Problem to solve → Return every one of the records below unchanged, line for line.

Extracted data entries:

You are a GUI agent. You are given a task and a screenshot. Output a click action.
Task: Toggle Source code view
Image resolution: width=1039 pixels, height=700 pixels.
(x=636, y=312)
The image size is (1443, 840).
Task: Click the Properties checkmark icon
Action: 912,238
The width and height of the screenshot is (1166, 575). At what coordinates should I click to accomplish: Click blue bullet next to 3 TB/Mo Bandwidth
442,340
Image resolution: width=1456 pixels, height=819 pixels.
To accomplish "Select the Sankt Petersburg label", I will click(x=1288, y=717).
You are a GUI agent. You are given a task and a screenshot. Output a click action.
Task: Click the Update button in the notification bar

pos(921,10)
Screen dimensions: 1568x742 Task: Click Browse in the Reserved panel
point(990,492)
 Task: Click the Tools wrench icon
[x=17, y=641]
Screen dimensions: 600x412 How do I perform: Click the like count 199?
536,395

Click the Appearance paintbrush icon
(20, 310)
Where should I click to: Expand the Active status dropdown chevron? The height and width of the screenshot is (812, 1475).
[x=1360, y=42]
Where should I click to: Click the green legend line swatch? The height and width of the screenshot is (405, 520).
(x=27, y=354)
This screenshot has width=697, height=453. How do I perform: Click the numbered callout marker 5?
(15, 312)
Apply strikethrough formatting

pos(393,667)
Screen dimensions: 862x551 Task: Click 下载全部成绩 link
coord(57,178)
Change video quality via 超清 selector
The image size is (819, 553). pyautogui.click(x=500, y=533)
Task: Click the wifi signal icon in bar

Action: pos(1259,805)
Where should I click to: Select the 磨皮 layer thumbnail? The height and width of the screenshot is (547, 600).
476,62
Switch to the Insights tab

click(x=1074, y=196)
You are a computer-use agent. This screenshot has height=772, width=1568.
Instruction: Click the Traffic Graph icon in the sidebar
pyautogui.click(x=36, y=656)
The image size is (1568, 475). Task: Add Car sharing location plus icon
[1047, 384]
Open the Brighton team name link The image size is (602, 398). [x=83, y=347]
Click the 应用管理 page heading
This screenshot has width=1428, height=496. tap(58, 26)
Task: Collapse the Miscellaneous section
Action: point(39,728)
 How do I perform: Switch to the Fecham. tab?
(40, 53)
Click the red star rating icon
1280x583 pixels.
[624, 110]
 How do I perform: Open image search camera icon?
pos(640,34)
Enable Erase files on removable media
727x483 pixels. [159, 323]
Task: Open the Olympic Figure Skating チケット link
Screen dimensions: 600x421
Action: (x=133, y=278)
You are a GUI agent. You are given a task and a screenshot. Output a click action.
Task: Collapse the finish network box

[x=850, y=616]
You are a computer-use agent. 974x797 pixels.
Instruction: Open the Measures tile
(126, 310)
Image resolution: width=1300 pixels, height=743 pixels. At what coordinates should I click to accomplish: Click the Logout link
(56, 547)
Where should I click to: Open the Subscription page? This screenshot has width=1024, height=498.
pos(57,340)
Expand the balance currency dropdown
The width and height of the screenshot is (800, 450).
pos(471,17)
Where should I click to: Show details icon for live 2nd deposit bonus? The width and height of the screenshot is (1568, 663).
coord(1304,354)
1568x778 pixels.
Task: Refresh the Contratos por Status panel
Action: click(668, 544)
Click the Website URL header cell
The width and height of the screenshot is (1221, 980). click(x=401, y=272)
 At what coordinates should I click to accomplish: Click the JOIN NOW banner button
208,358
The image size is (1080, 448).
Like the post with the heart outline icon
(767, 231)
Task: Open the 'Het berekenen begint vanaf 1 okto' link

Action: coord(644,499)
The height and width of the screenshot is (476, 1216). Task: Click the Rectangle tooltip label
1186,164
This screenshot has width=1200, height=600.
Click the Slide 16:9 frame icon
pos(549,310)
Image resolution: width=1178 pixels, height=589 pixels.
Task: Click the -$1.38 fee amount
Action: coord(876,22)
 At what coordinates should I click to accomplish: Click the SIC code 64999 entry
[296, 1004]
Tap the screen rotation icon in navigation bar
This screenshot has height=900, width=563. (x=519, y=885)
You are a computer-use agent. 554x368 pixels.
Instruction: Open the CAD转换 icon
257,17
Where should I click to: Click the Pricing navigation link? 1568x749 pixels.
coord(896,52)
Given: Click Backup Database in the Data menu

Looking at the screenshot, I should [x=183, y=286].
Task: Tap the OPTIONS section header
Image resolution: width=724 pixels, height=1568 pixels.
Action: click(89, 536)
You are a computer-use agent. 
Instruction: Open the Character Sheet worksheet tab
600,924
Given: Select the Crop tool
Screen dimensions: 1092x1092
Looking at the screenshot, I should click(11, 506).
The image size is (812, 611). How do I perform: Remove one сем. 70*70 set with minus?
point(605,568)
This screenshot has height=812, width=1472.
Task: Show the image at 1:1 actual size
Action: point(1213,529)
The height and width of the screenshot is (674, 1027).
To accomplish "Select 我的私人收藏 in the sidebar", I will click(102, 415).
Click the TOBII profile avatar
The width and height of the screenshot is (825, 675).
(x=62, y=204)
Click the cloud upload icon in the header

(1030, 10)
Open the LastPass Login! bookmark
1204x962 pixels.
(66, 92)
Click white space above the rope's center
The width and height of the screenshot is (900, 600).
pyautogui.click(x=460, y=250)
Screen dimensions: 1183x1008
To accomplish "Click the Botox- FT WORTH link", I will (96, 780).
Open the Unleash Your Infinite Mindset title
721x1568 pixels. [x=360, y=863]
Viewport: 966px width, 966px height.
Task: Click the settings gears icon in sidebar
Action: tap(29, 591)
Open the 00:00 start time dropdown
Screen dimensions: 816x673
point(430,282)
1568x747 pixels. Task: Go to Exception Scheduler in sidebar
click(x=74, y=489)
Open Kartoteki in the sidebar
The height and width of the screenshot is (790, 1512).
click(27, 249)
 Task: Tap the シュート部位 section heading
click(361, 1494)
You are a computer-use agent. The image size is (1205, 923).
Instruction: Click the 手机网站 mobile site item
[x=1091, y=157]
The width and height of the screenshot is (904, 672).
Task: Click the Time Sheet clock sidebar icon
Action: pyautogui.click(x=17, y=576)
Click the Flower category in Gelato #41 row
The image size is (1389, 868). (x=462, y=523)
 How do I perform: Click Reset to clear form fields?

In response →
You are a GUI agent. You are given a task and a screenshot. Output a click action.
Task: Toggle Source code view
Image resolution: width=1039 pixels, height=700 pixels.
(x=636, y=312)
The image size is (1443, 840).
Task: Click the Properties checkmark icon
Action: 912,238
The width and height of the screenshot is (1166, 575). At what coordinates should I click to accomplish: Click blue bullet next to 3 TB/Mo Bandwidth
442,340
Image resolution: width=1456 pixels, height=819 pixels.
To accomplish "Select the Sankt Petersburg label", I will click(x=1288, y=717).
You are a GUI agent. You are given a task and a screenshot. Output a click action.
Task: Click the Update button in the notification bar

pos(921,10)
Screen dimensions: 1568x742 Task: Click Browse in the Reserved panel
point(990,492)
 Task: Click the Tools wrench icon
[x=17, y=641]
Screen dimensions: 600x412 How do I perform: Click the like count 199?
536,395

Click the Appearance paintbrush icon
(20, 310)
Where should I click to: Expand the Active status dropdown chevron? The height and width of the screenshot is (812, 1475).
[x=1360, y=42]
Where should I click to: Click the green legend line swatch? The height and width of the screenshot is (405, 520).
(x=27, y=354)
This screenshot has width=697, height=453. How do I perform: Click the numbered callout marker 5?
(15, 312)
Apply strikethrough formatting

pos(393,667)
Screen dimensions: 862x551 Task: Click 下载全部成绩 link
coord(57,178)
Change video quality via 超清 selector
The image size is (819, 553). pyautogui.click(x=500, y=533)
Task: Click the wifi signal icon in bar

Action: pos(1259,805)
Where should I click to: Select the 磨皮 layer thumbnail? The height and width of the screenshot is (547, 600).
476,62
Switch to the Insights tab

click(x=1074, y=196)
You are a computer-use agent. This screenshot has height=772, width=1568.
Instruction: Click the Traffic Graph icon in the sidebar
pyautogui.click(x=36, y=656)
The image size is (1568, 475). Task: Add Car sharing location plus icon
[1047, 384]
Open the Brighton team name link The image size is (602, 398). [x=83, y=347]
Click the 应用管理 page heading
This screenshot has width=1428, height=496. tap(58, 26)
Task: Collapse the Miscellaneous section
Action: point(39,728)
 How do I perform: Switch to the Fecham. tab?
(40, 53)
Click the red star rating icon
1280x583 pixels.
[624, 110]
 How do I perform: Open image search camera icon?
pos(640,34)
Enable Erase files on removable media
727x483 pixels. [159, 323]
Task: Open the Olympic Figure Skating チケット link
Screen dimensions: 600x421
Action: (x=133, y=278)
You are a GUI agent. You are given a task and a screenshot. Output a click action.
Task: Collapse the finish network box

[x=850, y=616]
You are a computer-use agent. 974x797 pixels.
Instruction: Open the Measures tile
(126, 310)
Image resolution: width=1300 pixels, height=743 pixels. At what coordinates should I click to accomplish: Click the Logout link
(56, 547)
Where should I click to: Open the Subscription page? This screenshot has width=1024, height=498.
pos(57,340)
Expand the balance currency dropdown
The width and height of the screenshot is (800, 450).
pos(471,17)
Where should I click to: Show details icon for live 2nd deposit bonus? The width and height of the screenshot is (1568, 663).
coord(1304,354)
1568x778 pixels.
Task: Refresh the Contratos por Status panel
Action: click(668, 544)
Click the Website URL header cell
The width and height of the screenshot is (1221, 980). click(x=401, y=272)
 At what coordinates should I click to accomplish: Click the JOIN NOW banner button
208,358
The image size is (1080, 448).
Like the post with the heart outline icon
(767, 231)
Task: Open the 'Het berekenen begint vanaf 1 okto' link

Action: coord(644,499)
The height and width of the screenshot is (476, 1216). Task: Click the Rectangle tooltip label
1186,164
This screenshot has width=1200, height=600.
Click the Slide 16:9 frame icon
pos(549,310)
Image resolution: width=1178 pixels, height=589 pixels.
Task: Click the -$1.38 fee amount
Action: coord(876,22)
 At what coordinates should I click to accomplish: Click the SIC code 64999 entry
[296, 1004]
Tap the screen rotation icon in navigation bar
This screenshot has height=900, width=563. (x=519, y=885)
You are a computer-use agent. 554x368 pixels.
Instruction: Open the CAD转换 icon
257,17
Where should I click to: Click the Pricing navigation link? 1568x749 pixels.
coord(896,52)
Given: Click Backup Database in the Data menu

Looking at the screenshot, I should [x=183, y=286].
Task: Tap the OPTIONS section header
Image resolution: width=724 pixels, height=1568 pixels.
Action: click(89, 536)
You are a computer-use agent. 
Instruction: Open the Character Sheet worksheet tab
600,924
Given: Select the Crop tool
Screen dimensions: 1092x1092
Looking at the screenshot, I should click(11, 506).
The image size is (812, 611). How do I perform: Remove one сем. 70*70 set with minus?
point(605,568)
This screenshot has height=812, width=1472.
Task: Show the image at 1:1 actual size
Action: point(1213,529)
The height and width of the screenshot is (674, 1027).
To accomplish "Select 我的私人收藏 in the sidebar", I will click(102, 415).
Click the TOBII profile avatar
The width and height of the screenshot is (825, 675).
(x=62, y=204)
Click the cloud upload icon in the header

(1030, 10)
Open the LastPass Login! bookmark
1204x962 pixels.
(66, 92)
Click white space above the rope's center
The width and height of the screenshot is (900, 600).
pyautogui.click(x=460, y=250)
Screen dimensions: 1183x1008
To accomplish "Click the Botox- FT WORTH link", I will (96, 780).
Open the Unleash Your Infinite Mindset title
721x1568 pixels. [x=360, y=863]
Viewport: 966px width, 966px height.
Task: Click the settings gears icon in sidebar
Action: tap(29, 591)
Open the 00:00 start time dropdown
Screen dimensions: 816x673
point(430,282)
1568x747 pixels. Task: Go to Exception Scheduler in sidebar
click(x=74, y=489)
Open Kartoteki in the sidebar
The height and width of the screenshot is (790, 1512).
click(27, 249)
 Task: Tap the シュート部位 section heading
click(361, 1494)
You are a computer-use agent. The image size is (1205, 923).
Instruction: Click the 手机网站 mobile site item
[x=1091, y=157]
The width and height of the screenshot is (904, 672).
Task: Click the Time Sheet clock sidebar icon
Action: pyautogui.click(x=17, y=576)
Click the Flower category in Gelato #41 row
The image size is (1389, 868). (x=462, y=523)
 How do I perform: Click Reset to clear form fields?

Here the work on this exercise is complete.